_Input material_

=== Section Start ===

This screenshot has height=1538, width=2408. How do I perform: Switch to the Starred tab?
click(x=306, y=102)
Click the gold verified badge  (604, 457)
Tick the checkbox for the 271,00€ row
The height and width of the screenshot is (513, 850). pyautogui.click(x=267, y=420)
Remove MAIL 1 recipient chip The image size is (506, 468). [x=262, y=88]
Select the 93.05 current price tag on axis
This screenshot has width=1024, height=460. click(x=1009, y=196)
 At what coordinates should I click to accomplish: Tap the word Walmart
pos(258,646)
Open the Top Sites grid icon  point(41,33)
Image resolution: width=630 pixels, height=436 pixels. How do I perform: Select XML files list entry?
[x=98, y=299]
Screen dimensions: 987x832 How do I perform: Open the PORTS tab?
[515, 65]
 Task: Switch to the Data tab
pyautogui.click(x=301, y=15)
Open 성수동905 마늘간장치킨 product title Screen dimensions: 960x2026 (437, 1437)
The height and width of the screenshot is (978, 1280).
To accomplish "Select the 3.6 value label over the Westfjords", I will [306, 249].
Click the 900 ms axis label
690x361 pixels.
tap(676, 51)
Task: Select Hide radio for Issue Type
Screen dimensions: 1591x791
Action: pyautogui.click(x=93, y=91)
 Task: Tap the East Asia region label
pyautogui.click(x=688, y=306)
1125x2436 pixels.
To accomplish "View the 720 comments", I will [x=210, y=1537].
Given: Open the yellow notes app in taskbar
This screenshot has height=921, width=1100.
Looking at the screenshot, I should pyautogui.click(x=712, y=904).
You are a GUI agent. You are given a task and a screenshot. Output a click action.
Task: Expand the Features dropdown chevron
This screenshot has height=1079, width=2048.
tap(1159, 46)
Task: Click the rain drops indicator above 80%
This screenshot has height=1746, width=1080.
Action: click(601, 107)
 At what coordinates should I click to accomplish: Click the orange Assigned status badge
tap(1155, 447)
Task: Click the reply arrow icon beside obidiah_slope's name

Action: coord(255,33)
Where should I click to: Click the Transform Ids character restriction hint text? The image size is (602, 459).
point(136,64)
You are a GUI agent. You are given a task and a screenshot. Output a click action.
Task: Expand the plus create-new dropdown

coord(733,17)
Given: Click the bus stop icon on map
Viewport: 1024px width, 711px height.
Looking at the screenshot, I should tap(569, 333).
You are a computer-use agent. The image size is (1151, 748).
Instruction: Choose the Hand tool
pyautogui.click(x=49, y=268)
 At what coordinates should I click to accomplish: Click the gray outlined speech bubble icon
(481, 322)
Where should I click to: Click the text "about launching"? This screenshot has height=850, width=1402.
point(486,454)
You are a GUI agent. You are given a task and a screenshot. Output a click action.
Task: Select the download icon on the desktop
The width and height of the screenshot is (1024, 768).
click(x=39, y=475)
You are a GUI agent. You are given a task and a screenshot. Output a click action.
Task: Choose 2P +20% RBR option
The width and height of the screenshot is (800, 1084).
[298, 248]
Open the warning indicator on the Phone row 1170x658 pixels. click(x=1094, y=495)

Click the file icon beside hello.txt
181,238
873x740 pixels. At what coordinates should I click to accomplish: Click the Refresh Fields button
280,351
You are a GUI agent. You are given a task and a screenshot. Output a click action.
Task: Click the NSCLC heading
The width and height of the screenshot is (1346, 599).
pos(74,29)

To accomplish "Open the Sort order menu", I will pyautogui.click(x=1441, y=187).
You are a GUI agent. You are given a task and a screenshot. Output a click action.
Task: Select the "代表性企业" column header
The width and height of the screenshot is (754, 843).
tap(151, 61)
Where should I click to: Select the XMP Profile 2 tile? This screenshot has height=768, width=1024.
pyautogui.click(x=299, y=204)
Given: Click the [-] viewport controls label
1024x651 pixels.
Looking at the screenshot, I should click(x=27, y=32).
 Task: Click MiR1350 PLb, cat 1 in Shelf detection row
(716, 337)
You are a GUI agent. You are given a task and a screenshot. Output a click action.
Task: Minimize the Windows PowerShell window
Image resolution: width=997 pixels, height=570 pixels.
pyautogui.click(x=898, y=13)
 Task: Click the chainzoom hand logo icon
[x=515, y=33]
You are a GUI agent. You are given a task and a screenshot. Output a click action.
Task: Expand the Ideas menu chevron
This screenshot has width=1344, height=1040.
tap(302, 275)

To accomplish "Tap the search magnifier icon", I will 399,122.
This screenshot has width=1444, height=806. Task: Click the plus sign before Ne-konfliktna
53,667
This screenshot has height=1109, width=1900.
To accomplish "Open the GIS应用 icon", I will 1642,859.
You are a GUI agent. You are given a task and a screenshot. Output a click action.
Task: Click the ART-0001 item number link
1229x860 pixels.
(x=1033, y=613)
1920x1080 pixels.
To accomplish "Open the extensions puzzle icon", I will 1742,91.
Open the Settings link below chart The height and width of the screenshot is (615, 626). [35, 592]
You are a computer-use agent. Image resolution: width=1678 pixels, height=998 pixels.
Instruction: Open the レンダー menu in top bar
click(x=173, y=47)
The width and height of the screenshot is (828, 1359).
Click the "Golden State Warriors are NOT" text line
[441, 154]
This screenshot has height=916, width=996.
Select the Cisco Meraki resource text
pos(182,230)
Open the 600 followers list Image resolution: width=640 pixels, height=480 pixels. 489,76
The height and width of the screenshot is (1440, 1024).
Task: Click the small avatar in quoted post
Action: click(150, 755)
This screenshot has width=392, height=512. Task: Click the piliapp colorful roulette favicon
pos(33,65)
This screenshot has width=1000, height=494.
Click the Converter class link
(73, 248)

=== Section End ===

_What you need to do_
Everything from the line containing "Given: Click the bus stop icon on map" through the line containing "Task: Select the download icon on the desktop" in the material above should be retyped exactly, both ends included, and nothing more.

_Your response_
Given: Click the bus stop icon on map
Viewport: 1024px width, 711px height.
Looking at the screenshot, I should tap(569, 333).
You are a computer-use agent. The image size is (1151, 748).
Instruction: Choose the Hand tool
pyautogui.click(x=49, y=268)
 At what coordinates should I click to accomplish: Click the gray outlined speech bubble icon
(481, 322)
Where should I click to: Click the text "about launching"? This screenshot has height=850, width=1402.
point(486,454)
You are a GUI agent. You are given a task and a screenshot. Output a click action.
Task: Select the download icon on the desktop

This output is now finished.